ルカの小さな背中に、とてつもない大きな責任が乗って彼を押し潰そうとしている。
部下の成長を見守るのも上司の務め…
新兵時代の自分自身にルカを重ねてしまう。
「抑制したままだと苦労するだろう。
手術を受け、能力を存分に発揮し、敵の正体を探れ…!」
「…はい!」
ルカは立ち上がり敬礼をした。
ボクが…やるしかないんだ…
ななせとレン、二人がシロなのかクロなのかを証明するんだ。
ルカは覚悟を決めた眼差しでアレックスを見つめた。
「将軍、稽古もつけていただけますか…!」
アレックスは体を右回りで後ろに向いてルカを見下ろす。
強面の表情なせいで怒っているように感じる。
ルカは唾を飲み込んだ。
「いいだろう。ただし、15分だけだ」
「…! ありがとうございます!」
マントを翻し、受付に向かうアレックスにルカは深々と頭を下げた。
その頃、ななせ一行はハナエシティのジムに向かっていた。
花畑には蜜蜂や蝶々が花の蜜を飲み、観光客は花畑を背に写真撮影を楽しんでいた。
草タイプの異能者も多く、談笑をしたり昼寝をしたりと各々ここでのどかに過ごしている。
「こんな所にジムがあるなんてねぇ…」
花畑の奥にあるジムに向かいながら、ムクは空を眺めて穏やかに言った。
「ねー」と笑顔で賛同するななせとゴウキ。
「ジムに着いたらジムリーダーさんに、預かってたお手紙を渡さないとね!」
ななせはバッグから手紙を取り出した。
宛名も差出人も書かれていない封筒。
赤のシーリングスタンプでしっかり封されていて、のぞき見も出来ない。※良い子はしちゃ駄目
「オイ、なんて書いてるのか開けてようぜ」
「ダメだよ」
最後尾で暇そうについて来ているレンにななせはピシャリと言った。
花畑を過ぎて白・ピンク・水色の花のアーチを抜けると、屋根にジムのマークがついた花屋に辿り着いた。

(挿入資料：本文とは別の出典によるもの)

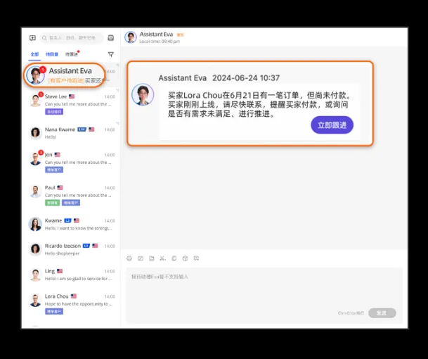Screen dimensions: 428x359
Task: Select the scissors screenshot icon
Action: 162,258
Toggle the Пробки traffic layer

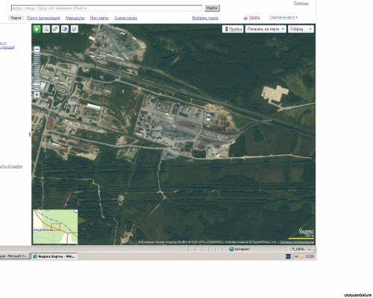point(233,29)
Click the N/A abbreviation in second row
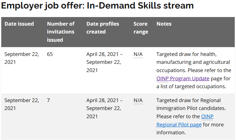 click(138, 100)
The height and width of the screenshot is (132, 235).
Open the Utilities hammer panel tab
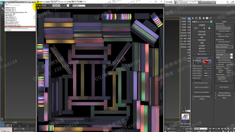pyautogui.click(x=210, y=18)
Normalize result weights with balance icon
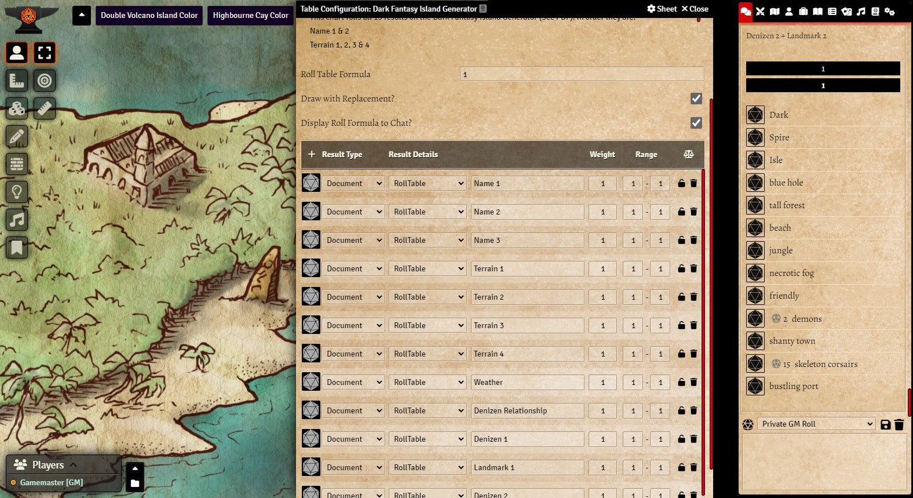913x498 pixels. tap(688, 154)
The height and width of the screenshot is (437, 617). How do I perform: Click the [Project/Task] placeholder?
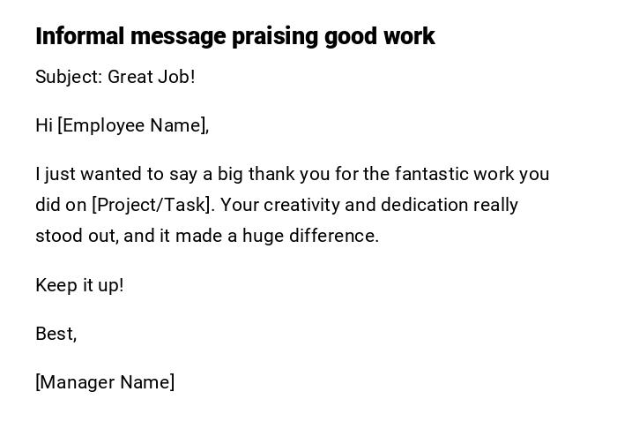coord(152,205)
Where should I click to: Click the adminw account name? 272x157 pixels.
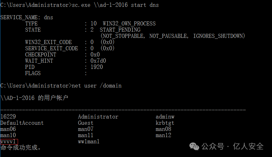(x=165, y=117)
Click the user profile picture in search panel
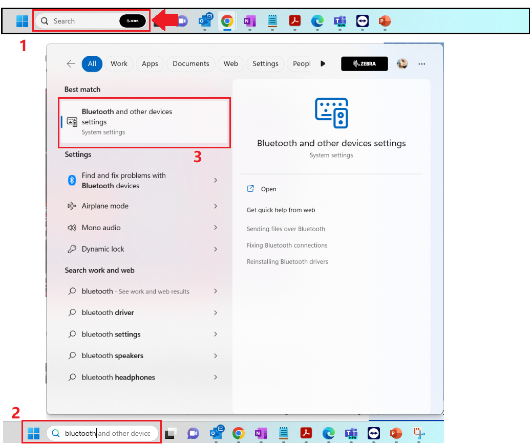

花屋は女性利用客がたくさん来店していて、『花』にちなんだ菓子、飲み物、グッズが売られていた。
男性の姿がほとんど見かけない。
レン、ムク、ゴウキは場違いな気がしてななせの後ろにサッと隠れた。
「なんだよこれ…!全然近づけられねぇ…っ」
「長居しづらいね」
「花って食えるんだなー」
ななせの後ろでわちゃわちゃと様子を伺っているレン、ムク、ゴウキ。
ななせはその様子が微笑ましくてクスッと笑う。
「これじゃあ、誰がジムリーダーなのか分からないね」
風が優しく吹きかける。
花の香りがして、ななせは深呼吸をする。
深呼吸を終え振り返ってしゃがみこんでいる男3人を見る。
「せっかくだし、この辺も散策しようよ」
ゴウキとムクは賛同し、レンはブーたれる。
4人は人混みが激しい花屋を後にして、花屋の奥にある菜園コーナーの方へと向かった。
花の手入れの他に野菜の栽培もしているようだ。
ムク曰く、ハナエシティの野菜はアナザー地方で一番新鮮で美味しいらしい。
「運が良ければ採れたての野菜を食べられるかもしれない」ということで、ななせは期待に胸を膨らませた。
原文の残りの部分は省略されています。